• _INPUT_
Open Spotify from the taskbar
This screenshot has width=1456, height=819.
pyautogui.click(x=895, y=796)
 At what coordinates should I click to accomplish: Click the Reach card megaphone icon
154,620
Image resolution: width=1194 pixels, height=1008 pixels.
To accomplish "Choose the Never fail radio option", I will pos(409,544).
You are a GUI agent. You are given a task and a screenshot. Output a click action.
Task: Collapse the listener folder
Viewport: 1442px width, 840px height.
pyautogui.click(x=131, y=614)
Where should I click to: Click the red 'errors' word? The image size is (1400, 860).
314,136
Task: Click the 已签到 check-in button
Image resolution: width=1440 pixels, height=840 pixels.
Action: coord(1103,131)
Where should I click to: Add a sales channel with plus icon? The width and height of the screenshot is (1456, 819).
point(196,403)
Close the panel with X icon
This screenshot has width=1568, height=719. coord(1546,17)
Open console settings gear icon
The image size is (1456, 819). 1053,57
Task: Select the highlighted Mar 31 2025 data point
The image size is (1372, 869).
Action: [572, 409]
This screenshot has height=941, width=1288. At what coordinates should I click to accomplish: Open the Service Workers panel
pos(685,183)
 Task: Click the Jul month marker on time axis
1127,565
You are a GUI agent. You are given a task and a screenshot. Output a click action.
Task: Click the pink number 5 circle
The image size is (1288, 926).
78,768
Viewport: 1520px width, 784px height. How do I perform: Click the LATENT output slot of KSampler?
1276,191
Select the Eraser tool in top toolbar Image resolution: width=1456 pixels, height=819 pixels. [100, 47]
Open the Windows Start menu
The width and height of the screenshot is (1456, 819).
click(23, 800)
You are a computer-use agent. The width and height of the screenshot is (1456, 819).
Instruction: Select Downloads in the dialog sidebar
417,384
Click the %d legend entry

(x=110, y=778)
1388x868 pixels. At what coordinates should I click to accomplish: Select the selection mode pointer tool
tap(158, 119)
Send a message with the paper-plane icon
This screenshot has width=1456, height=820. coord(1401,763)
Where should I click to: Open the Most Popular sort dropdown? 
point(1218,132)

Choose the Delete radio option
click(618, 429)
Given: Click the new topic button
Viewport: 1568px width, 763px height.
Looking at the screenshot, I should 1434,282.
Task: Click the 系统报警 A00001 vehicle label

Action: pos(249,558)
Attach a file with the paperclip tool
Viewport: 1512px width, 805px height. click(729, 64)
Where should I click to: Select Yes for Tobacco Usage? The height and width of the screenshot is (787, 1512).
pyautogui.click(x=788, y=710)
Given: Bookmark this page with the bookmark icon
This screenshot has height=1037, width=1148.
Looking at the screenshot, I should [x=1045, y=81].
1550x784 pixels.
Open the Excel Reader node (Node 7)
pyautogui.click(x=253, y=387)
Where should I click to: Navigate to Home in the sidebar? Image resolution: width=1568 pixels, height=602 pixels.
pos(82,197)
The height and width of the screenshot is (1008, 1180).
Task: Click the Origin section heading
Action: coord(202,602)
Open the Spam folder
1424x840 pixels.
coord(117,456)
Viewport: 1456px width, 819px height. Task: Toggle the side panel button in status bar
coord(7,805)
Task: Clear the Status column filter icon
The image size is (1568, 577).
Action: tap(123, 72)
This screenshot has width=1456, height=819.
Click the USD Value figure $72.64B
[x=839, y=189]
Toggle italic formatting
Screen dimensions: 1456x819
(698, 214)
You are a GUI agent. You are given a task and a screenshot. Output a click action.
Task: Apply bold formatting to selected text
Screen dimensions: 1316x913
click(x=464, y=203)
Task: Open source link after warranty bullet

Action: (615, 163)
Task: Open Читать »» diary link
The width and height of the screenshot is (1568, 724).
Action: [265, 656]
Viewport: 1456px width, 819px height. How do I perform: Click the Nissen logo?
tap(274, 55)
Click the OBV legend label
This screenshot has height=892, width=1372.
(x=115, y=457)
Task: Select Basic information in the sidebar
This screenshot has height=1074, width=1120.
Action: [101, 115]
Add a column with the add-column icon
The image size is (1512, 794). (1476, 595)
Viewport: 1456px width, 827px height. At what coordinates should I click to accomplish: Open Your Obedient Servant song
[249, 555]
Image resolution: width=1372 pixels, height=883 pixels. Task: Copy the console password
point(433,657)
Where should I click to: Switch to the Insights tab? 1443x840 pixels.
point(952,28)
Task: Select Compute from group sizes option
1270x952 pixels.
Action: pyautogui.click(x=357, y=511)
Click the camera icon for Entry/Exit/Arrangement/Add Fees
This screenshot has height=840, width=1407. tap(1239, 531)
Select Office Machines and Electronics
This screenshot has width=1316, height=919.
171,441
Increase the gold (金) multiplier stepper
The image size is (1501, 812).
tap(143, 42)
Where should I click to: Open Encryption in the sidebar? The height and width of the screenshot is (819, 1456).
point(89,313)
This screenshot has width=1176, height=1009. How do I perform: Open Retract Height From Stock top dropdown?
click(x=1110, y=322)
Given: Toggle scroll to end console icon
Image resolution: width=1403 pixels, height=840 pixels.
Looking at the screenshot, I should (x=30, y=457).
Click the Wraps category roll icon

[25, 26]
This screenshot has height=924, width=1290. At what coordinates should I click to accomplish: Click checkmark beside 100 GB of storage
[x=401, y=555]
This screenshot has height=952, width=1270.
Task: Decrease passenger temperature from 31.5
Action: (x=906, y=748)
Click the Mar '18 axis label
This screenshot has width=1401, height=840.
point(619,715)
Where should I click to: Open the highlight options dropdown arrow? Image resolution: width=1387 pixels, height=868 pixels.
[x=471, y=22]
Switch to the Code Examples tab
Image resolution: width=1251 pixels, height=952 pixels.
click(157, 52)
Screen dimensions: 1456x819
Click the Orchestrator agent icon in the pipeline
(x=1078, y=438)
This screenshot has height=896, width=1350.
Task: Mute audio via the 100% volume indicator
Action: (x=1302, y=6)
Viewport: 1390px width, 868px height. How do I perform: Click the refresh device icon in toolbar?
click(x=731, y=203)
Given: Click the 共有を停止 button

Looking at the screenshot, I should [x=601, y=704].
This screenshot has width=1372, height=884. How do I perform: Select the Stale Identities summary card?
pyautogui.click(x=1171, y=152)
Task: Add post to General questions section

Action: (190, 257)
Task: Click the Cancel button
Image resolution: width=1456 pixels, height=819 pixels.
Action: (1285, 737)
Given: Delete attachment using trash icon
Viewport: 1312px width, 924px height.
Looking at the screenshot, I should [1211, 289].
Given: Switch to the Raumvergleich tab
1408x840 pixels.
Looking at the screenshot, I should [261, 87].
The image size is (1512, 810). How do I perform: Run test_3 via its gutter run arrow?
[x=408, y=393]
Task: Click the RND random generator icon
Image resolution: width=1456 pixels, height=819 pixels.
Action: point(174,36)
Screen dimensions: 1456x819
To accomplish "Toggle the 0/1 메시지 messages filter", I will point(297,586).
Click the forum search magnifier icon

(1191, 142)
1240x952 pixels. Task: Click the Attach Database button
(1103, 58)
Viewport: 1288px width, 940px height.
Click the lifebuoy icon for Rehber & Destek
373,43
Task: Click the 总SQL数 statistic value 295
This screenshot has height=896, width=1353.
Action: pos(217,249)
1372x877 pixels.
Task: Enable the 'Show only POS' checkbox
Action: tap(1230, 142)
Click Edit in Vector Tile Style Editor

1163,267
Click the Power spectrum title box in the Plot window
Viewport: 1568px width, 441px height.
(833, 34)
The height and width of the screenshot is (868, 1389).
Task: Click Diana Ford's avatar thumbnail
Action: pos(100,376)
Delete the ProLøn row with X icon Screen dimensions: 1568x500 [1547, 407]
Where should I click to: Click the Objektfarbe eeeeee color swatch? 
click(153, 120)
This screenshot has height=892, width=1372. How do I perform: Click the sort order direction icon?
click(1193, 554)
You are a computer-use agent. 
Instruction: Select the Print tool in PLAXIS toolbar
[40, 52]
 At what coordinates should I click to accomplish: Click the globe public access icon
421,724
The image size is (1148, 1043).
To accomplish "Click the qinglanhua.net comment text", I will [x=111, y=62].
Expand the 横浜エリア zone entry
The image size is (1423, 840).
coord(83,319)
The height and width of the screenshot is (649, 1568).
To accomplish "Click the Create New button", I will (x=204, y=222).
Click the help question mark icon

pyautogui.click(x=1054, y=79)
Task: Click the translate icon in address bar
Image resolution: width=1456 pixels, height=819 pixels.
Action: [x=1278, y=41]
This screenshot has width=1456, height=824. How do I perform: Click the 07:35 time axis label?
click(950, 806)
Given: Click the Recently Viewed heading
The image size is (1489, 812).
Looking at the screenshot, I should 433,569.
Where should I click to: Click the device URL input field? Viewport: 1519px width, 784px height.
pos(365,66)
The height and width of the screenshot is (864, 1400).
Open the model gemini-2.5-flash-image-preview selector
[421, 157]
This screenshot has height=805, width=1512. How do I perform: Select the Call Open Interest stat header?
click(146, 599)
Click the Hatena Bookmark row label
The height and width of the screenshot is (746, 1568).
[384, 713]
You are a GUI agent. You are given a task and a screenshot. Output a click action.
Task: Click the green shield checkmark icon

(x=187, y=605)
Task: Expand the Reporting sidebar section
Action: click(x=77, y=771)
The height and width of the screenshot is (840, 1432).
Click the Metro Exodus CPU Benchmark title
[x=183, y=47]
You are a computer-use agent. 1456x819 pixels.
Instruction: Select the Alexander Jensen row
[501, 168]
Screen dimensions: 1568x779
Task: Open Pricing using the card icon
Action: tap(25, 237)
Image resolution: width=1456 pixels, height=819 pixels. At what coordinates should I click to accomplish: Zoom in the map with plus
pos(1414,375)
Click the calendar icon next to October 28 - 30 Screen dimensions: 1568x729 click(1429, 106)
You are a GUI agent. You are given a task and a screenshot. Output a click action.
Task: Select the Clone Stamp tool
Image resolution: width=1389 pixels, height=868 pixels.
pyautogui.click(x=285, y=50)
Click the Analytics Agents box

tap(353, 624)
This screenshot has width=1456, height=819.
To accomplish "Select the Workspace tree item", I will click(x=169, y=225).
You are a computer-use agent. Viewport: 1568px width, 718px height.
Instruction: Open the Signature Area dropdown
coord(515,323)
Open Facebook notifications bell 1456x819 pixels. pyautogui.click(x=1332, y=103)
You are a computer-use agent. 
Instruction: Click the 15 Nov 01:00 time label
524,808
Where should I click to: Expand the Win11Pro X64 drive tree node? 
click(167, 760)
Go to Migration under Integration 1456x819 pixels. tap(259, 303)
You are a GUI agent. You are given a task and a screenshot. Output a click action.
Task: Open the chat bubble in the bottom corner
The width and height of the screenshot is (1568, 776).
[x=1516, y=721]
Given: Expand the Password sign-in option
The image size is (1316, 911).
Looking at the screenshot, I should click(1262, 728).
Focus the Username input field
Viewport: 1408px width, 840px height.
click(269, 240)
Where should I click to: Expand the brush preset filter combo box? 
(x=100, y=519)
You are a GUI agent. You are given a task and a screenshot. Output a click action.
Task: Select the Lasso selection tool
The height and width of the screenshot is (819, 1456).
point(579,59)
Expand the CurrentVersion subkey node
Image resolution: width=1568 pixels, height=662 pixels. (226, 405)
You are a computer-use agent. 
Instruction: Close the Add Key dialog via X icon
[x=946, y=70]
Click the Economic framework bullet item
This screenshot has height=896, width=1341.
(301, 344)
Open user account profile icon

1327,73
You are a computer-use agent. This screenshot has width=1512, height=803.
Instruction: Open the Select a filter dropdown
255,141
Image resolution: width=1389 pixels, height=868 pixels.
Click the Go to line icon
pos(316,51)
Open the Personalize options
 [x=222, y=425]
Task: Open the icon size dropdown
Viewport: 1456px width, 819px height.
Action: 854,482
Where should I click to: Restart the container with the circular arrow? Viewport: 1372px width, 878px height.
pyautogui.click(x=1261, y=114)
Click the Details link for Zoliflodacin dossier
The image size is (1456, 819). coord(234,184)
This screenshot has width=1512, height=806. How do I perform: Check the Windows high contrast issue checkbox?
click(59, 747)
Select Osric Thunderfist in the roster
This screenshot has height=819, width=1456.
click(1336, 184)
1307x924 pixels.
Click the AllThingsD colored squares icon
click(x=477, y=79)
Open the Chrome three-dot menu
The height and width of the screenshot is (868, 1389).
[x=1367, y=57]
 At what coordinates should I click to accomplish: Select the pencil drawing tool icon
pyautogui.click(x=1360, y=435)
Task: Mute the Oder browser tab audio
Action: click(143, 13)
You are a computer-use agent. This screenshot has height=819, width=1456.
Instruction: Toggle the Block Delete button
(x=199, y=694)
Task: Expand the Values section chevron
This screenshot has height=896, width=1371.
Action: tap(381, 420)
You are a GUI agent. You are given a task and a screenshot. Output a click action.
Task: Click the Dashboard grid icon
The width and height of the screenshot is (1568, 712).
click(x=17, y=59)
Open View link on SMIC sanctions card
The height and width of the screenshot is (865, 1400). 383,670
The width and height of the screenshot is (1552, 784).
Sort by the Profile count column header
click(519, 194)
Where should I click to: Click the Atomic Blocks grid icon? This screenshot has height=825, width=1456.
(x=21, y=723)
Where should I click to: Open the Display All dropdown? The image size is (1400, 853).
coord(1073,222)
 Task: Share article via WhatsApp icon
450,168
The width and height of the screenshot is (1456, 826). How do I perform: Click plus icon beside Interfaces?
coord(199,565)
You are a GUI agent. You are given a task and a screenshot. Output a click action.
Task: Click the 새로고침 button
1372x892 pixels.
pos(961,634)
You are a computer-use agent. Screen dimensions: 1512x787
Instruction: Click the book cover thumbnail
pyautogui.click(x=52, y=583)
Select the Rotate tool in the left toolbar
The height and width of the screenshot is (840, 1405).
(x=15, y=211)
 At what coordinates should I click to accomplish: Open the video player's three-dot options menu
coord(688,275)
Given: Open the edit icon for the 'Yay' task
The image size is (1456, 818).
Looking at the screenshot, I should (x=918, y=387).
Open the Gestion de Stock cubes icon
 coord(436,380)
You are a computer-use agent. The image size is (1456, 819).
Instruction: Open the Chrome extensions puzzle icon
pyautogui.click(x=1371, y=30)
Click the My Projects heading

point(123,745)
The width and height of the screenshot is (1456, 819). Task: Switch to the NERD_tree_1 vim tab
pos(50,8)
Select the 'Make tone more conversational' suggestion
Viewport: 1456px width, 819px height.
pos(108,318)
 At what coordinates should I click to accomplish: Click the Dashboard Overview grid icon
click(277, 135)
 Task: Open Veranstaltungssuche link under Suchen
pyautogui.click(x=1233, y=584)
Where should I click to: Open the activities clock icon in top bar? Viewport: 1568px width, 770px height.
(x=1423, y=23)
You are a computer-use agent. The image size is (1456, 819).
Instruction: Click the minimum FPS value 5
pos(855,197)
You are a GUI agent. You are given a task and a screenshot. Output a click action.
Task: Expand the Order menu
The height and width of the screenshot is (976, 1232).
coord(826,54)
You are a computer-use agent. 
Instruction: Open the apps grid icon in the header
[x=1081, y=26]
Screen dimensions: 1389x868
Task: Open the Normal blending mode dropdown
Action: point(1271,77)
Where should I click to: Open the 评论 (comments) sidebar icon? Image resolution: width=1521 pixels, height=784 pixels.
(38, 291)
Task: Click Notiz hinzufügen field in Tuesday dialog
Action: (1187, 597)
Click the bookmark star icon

• _EXERCISE BRIEF_
Which lines above contain the word "folder"? Show each of them.

• _ANSWER AREA_
Task: Collapse the listener folder
Open the Spam folder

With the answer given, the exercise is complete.